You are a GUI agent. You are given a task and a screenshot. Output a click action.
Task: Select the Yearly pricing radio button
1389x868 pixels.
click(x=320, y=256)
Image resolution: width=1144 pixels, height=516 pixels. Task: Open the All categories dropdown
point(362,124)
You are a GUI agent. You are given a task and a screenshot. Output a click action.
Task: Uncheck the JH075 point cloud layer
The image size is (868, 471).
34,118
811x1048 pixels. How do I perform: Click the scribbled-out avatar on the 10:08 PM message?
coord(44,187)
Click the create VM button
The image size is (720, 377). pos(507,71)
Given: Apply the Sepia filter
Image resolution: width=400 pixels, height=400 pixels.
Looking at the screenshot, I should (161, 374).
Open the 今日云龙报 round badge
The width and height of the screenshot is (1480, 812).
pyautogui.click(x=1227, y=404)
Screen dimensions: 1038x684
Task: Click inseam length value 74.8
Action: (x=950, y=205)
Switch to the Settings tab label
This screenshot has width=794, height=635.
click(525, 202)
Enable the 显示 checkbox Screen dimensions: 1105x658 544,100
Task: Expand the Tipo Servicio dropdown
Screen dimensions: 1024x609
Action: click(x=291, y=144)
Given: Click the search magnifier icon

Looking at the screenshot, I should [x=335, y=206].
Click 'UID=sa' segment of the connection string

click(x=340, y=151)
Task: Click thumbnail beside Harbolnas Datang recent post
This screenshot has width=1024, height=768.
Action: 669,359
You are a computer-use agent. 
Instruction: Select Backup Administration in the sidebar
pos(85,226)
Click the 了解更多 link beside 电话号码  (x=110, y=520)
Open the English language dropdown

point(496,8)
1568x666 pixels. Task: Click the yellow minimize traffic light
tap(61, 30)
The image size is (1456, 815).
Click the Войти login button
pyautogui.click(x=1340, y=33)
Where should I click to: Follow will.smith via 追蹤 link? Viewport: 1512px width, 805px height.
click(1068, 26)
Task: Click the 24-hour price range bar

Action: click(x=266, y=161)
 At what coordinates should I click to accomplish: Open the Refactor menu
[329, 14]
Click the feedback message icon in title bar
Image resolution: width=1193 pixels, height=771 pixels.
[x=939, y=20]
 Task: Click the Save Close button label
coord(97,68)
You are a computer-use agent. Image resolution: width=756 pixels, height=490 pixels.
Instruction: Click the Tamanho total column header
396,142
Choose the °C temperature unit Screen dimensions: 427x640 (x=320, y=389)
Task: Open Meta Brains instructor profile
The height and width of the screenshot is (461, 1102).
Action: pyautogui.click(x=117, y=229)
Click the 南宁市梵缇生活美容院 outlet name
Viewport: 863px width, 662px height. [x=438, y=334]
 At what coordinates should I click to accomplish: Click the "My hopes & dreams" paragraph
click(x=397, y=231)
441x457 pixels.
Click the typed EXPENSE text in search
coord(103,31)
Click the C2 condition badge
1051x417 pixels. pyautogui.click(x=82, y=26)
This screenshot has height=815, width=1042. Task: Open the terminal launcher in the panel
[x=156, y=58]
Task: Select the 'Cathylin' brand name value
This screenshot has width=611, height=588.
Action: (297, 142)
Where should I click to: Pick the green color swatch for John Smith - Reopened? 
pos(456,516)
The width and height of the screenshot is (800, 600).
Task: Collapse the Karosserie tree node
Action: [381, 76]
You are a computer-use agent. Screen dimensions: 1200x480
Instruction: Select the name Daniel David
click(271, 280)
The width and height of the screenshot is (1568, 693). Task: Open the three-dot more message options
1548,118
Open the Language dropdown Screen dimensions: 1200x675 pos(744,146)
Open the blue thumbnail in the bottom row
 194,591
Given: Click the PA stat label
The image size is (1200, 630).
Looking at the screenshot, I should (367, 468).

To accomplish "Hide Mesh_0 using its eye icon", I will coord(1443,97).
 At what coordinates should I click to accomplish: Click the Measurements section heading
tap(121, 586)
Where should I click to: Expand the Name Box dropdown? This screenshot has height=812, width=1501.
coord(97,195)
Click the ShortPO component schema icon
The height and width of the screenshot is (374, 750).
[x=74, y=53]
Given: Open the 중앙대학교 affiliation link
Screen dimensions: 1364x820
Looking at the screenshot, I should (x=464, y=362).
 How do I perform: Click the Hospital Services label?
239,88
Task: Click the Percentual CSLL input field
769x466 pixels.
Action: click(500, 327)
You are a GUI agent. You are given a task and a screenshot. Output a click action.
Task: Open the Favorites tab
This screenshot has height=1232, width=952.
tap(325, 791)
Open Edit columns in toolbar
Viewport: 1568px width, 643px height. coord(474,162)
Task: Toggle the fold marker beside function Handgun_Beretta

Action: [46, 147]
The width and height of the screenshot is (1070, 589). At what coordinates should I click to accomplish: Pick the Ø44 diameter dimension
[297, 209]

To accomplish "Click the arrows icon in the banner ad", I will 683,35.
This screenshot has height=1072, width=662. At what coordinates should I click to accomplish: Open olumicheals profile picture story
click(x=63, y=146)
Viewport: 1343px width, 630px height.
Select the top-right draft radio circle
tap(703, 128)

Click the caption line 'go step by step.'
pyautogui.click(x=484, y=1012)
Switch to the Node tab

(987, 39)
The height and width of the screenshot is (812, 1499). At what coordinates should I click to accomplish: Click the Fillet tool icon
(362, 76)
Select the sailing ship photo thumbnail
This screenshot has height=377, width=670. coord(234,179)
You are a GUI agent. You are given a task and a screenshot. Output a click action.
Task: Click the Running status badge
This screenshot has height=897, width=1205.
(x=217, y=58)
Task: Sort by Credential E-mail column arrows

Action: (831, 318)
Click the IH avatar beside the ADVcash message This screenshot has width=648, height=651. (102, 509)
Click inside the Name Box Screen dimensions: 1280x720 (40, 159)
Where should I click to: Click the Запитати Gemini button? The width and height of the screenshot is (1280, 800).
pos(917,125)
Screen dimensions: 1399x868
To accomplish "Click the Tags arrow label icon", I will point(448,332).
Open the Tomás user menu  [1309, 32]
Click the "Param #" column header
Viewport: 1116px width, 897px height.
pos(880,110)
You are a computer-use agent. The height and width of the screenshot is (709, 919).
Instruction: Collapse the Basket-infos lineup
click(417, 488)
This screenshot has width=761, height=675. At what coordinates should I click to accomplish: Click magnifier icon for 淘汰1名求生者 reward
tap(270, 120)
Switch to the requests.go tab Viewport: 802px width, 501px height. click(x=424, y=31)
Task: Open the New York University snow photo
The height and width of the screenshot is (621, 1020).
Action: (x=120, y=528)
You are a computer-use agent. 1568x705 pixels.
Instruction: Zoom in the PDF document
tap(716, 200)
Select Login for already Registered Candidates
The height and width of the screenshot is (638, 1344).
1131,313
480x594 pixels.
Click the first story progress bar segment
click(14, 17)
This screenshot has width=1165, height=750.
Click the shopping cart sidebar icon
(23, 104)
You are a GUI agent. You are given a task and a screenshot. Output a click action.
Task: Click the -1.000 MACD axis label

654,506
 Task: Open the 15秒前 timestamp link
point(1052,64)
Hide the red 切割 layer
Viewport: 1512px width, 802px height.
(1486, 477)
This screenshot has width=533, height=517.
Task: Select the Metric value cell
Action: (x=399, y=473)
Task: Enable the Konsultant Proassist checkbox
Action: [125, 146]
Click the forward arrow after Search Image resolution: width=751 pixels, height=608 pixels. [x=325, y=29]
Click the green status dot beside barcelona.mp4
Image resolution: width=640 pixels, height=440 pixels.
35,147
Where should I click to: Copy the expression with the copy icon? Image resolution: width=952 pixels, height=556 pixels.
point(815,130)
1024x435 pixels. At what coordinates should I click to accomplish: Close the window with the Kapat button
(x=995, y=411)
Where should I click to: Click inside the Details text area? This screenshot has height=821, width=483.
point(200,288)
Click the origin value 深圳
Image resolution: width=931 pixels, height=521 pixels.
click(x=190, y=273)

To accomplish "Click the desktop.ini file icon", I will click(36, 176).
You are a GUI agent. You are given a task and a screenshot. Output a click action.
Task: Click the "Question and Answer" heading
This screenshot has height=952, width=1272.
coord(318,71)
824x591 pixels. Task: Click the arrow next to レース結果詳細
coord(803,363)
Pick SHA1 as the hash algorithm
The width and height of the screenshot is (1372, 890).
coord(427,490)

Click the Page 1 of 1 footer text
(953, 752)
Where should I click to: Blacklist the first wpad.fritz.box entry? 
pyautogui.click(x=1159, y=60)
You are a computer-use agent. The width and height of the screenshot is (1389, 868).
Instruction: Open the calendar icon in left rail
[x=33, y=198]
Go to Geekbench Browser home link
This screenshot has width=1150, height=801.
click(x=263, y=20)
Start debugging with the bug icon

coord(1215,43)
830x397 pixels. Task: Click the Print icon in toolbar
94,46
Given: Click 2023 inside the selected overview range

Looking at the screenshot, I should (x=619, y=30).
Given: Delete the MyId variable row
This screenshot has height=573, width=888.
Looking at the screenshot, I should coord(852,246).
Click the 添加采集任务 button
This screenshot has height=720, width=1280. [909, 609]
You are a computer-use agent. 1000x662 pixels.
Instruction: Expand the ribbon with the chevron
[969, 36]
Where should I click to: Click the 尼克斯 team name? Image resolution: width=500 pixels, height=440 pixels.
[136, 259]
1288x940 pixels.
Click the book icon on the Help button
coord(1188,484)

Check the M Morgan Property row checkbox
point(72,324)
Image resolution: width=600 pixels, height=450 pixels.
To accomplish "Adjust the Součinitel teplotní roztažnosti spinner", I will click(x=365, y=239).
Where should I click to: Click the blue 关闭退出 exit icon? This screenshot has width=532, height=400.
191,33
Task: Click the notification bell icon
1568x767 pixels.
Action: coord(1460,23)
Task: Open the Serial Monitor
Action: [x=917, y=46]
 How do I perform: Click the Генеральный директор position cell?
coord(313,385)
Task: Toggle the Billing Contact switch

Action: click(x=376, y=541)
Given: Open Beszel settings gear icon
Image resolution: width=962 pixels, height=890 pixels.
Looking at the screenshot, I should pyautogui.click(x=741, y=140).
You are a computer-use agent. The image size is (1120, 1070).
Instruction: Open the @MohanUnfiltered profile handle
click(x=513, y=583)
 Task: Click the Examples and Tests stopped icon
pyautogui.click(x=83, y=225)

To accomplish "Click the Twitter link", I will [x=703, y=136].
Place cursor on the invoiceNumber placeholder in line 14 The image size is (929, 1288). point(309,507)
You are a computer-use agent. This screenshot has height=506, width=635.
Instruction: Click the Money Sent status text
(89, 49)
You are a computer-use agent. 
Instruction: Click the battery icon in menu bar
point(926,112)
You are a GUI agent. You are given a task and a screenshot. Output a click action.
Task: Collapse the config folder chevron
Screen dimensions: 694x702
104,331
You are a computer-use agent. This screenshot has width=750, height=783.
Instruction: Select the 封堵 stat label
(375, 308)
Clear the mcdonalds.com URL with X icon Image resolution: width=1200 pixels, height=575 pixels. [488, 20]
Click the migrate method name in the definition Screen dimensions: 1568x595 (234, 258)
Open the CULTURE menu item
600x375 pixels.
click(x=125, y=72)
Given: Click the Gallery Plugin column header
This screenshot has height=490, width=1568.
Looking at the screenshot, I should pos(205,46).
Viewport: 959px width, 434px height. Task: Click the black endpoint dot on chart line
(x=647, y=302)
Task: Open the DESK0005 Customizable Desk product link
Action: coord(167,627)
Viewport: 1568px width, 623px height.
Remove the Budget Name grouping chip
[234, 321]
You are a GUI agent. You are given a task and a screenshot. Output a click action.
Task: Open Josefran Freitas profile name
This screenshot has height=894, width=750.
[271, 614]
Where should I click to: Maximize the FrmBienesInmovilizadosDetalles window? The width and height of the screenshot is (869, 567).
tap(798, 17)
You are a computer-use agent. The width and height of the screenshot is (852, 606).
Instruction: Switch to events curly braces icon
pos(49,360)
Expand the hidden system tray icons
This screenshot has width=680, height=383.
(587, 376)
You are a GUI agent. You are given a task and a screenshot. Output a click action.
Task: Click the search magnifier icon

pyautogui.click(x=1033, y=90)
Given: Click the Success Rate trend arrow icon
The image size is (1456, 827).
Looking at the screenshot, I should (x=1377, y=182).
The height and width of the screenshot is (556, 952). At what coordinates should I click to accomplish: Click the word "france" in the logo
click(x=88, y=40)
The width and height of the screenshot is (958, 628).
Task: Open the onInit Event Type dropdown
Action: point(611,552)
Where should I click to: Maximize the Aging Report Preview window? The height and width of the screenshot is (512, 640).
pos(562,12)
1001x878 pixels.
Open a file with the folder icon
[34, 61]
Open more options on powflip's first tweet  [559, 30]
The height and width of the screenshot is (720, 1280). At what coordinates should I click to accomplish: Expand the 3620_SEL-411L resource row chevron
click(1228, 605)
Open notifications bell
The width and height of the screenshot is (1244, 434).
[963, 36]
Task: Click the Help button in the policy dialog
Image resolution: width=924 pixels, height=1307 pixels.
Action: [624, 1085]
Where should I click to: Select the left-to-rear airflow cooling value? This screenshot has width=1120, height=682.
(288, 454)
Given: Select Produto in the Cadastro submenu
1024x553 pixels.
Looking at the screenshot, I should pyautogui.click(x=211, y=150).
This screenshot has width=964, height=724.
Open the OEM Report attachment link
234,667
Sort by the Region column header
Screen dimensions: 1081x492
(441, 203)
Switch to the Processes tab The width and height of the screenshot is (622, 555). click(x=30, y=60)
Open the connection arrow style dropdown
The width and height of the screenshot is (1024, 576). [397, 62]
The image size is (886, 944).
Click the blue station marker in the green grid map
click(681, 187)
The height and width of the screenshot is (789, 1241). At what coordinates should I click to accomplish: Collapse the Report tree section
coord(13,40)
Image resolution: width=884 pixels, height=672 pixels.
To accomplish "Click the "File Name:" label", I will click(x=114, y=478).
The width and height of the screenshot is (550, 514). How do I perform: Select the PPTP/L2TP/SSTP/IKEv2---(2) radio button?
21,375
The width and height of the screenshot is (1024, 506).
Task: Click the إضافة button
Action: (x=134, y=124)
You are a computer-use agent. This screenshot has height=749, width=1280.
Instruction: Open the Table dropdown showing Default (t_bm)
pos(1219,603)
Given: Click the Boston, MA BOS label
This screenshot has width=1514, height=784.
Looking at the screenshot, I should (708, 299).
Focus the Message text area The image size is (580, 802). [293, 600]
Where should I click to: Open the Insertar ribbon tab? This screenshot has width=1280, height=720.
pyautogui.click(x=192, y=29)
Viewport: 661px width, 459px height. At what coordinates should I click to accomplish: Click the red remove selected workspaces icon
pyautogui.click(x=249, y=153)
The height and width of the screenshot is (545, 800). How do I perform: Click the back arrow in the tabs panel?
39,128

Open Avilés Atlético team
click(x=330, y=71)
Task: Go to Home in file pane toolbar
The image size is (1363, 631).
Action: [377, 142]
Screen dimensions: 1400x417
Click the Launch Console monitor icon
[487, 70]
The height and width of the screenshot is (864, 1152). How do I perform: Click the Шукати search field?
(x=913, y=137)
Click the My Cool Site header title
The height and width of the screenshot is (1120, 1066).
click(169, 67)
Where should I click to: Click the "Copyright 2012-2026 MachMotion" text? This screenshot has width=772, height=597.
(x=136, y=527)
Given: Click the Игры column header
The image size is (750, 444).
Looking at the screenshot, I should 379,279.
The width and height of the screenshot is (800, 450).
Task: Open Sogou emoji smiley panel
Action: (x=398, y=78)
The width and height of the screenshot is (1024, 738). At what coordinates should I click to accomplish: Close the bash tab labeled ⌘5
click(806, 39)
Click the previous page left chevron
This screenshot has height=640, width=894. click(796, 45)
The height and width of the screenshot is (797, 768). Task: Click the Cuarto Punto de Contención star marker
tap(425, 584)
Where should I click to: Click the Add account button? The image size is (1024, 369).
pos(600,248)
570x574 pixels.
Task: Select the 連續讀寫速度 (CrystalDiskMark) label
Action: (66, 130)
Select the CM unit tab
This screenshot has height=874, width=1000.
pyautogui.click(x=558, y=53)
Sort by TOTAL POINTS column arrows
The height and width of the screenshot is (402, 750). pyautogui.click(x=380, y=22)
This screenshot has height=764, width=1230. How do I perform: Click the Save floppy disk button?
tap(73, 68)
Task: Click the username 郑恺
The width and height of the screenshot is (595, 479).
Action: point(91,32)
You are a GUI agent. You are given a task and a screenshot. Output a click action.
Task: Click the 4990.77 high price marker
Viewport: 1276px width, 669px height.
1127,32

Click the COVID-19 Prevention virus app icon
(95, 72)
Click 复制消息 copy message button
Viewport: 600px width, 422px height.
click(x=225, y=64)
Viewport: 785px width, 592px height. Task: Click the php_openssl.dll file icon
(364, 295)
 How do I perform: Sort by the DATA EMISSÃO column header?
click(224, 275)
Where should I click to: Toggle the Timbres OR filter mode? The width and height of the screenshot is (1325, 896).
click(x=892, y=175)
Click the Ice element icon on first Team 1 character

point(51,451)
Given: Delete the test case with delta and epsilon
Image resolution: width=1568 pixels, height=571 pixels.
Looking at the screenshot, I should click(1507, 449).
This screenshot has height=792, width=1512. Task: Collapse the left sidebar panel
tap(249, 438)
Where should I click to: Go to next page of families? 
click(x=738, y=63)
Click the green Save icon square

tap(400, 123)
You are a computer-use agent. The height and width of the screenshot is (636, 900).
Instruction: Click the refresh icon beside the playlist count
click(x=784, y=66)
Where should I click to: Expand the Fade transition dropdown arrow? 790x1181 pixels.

What is expected
Of the entries above, repeat exactly the lines between the line with "Where should I click to: Open" and the line with "Given: Click the Игры column header", inclusive, and no others.

Written response
Where should I click to: Open the Insertar ribbon tab? This screenshot has width=1280, height=720.
pyautogui.click(x=192, y=29)
Viewport: 661px width, 459px height. At what coordinates should I click to accomplish: Click the red remove selected workspaces icon
pyautogui.click(x=249, y=153)
The height and width of the screenshot is (545, 800). How do I perform: Click the back arrow in the tabs panel?
39,128

Open Avilés Atlético team
click(x=330, y=71)
Task: Go to Home in file pane toolbar
The image size is (1363, 631).
Action: [377, 142]
Screen dimensions: 1400x417
Click the Launch Console monitor icon
[487, 70]
The height and width of the screenshot is (864, 1152). How do I perform: Click the Шукати search field?
(x=913, y=137)
Click the My Cool Site header title
The height and width of the screenshot is (1120, 1066).
click(169, 67)
Where should I click to: Click the "Copyright 2012-2026 MachMotion" text? This screenshot has width=772, height=597.
(x=136, y=527)
Given: Click the Игры column header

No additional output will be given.